By Kaarel Moppel
The functionality of using table partitions to speed up queries and make tables more manageable as data amounts grow has been available in Postgres for a long time already. Nicer declarative support became available from v10 on – so in general it’s a known technique for developers. But what is not so uniformly clear is the way how low-level partition management is done. Postgres leaves it up to users, but no real standard tools or even concepts have emerged.

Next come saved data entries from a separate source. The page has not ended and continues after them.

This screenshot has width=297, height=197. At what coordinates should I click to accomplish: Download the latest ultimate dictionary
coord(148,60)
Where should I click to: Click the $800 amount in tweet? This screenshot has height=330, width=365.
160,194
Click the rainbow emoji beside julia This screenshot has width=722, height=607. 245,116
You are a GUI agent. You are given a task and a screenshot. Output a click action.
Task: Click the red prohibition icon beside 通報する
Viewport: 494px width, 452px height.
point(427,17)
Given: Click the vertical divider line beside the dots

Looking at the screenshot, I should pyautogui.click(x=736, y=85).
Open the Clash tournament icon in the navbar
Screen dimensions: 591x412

So it happened again that a customer approached me with a plan to use partitions for an action logging use case. The customer couldn’t find a nice tool to his liking after a session of googling and was looking for some advice. Sure I know some tools. But my actual advice seemed quite unconventional and surprising for him: Why all the craziness with tools for this simple task? Why not throw together and use something simple yourself?
The problem with tools
Of course tools in a broader sense are necessary and great, we wouldn’t be here today without our stone axes. Software developers thrive on the skillful use of editors, programming languages, etc. But the thing with tools is that you should really know when you actually need to use one! And when it comes to simple, isolated tasks I’d argue that it’s better to delay picking one up until you absolutely need one, and understand the “problem space” on a sufficiently good level.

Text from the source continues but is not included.